Para lá das luzes da ribalta, trabalha cinco dias por semana, provavelmente quatro são dedicados a remoções de cancros de pele. E há muitos. “As pessoas adoram o sol e não gostam de usar protetor solar. Por isso, estou constantemente a trabalhar em cancros de pele.” A maioria consegue tratar na clínica, só casos mais avançados é que envia para quimio e radioterapia. O diagnóstico precoce é a chave, “se as pessoas deixarem andar e levarem muito tempo a ir ao médico, o cancro vai espalhar-se por todo o corpo e pode ser fatal”.

E se a estética entra nas cirurgias de remoções de cancro, é certo que também tem lugar num dia a dia carregado. “Faço algum trabalho de estética como botox, lipoaspiração. Sinto que me permite fazer uma pausa que me sabe bem. Mas cerca de 80% do meu trabalho é aquele que me veem fazer no “Dr. Mercy” e cirurgias de cancro de pele.”

“As pessoas interessam-se muito por doenças”

De volta ao programa, afinal o que é que as pessoas podem aprender? “Que, no final do dia, somos todos iguais. Somos todos humanos. E todos nós temos o desejo primário de nos sentirmos parte de alguma coisa, de nos sentirmos aceites. Todos queremos ter relações sociais, ter emprego, viver uma vida normal.” É a empatia, acredita, que está a falhar num Mundo acelerado. “Temos que ser melhores uns para os outros. Não importa a cor da pele ou os nódulos que temos a cobri-la. E espero que o programa seja capaz de mostrar isso às pessoas.”

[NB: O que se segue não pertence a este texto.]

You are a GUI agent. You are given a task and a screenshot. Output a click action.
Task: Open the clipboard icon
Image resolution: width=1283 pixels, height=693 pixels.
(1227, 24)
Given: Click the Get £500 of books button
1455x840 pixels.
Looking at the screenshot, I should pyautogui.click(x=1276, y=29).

Tornar a dermatologia mais acessível é o que a move na caixinha mágica. Muitos doentes não sabem por onde começar, onde ir quando têm problemas tão raros como os que surgem no “Dr. Mercy”. E quando lhe chegam ao consultório já tentaram muitos outros médicos. “As pessoas têm de saber que a dermatologia não se trata só de botox e preenchimentos. Quero que percebam aquilo que fazemos e que podemos ajudar. Não me refiro só a mim, não sou especial. Qualquer dermatologista certificado pela Ordem consegue fazer exatamente aquilo que faço na televisão.”

Nos últimos anos, o número de programas que giram em torno de médicos a tratar doentes ou a responder a dúvidas do público disparou. Basta olhar para os Estados Unidos: de “The Dr. Oz Show” ao “Dr. Phil” ou “Dr. Pimple Popper”. Sem falar da quantidade de séries icónicas, que acumulam milhões de fãs, como “Anatomia de Grey” ou “Dr. House”. “As pessoas interessam-se muito por doenças e têm uma atração por coisas nojentas, gostam de ver coisas a serem espremidas, a saírem do corpo.” Do sórdido e do desagradável, há um lado positivo. “Há doentes que chegam ao meu consultório e me dizem que já se autodiagnosticaram porque viram o mesmo problema num programa de televisão. Quero acreditar que hoje as pessoas são mais esclarecidas e conscientes.”